Ubuntu – How to prevent so many instances of apt-check running

aptmemory usage

I have an Ubuntu 12.04 server that just crashed because of a very obvious cause: 30+ of apt-check processes consuming all memory, the OOM killer kicking in, killing vital services. I'm not sure where the apt-check processes come from, but I guess my Nagios/Icinga plugins check_apt might use it, as well as the byobu status line may want to display its output. I guess something locked up and all of the processes were just waiting, yet holding memory.

How can I prevent to have so many instances of apt-check on the system? It doesn't make sense to me and it should just quit as soon as it can't get a read lock on the dpkg database.

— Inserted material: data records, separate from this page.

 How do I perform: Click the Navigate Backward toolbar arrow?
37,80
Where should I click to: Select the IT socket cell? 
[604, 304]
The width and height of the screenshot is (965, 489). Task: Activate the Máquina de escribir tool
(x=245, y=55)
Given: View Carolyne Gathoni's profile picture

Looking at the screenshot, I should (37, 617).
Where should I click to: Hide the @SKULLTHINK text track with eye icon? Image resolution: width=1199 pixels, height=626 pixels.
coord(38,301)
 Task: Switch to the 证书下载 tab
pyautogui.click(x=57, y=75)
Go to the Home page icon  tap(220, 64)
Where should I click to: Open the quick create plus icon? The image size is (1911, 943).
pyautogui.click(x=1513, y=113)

It seems that I'm not the only one running into trouble here. All suggestions for apt-check are pretty negative:

enter image description here

(clean browser, not logged in, no personalised search)

Best Answer

Some dive into apt-check gave me these clues for being it a very blunt script that needs fixing. With all due respect to the authors of it, it is failing on my servers. Here are my thoughts:

  • apt-check == /usr/lib/update-notifier/apt_check.py
  • forces nicelevel 19 for itself
  • no timeouts set on actions

The combination of the last two allows it to pile up endlessly in a spiral downwards. If the system is used for some other purposes with higher priority, the amount of processes will just increase and there's no end to it, as apt-check will never get any priority over it. Trouble will only get worse once the OOM killer decides to kill your vital system processes.

If either of these two aspects in behaviour was different, it would not allow the system to end up in such a broken state is my assumption.

While strings is right about the parent processes being responsible in this too, I believe below points are flaws in apt-check and has to be reported as a bug to get addressed properly:

  • it should hint the OOM killer to have itself killed first
  • it should not set the nicelevel hardcoded
  • it should exit if it takes an unreasonable amount of time to get pieces of information

Actually, it seems that the Linux OOM killer is doing some heuristic on this. Niced processes will get an increased score, and long-running processes are decreased. (source - thanks to Ulrich Dangel for pointing it out)

Possible solution I may propose:

  • cache results after processing
  • output cache if less than N amount of seconds without loading all Python-APT libraries for every simple (even --help) invocation.
  • make the nicelevel configurable - Allow me to change/disable this, please! I believe that setting it to 0 will actually help
  • have it increase the OOM killer score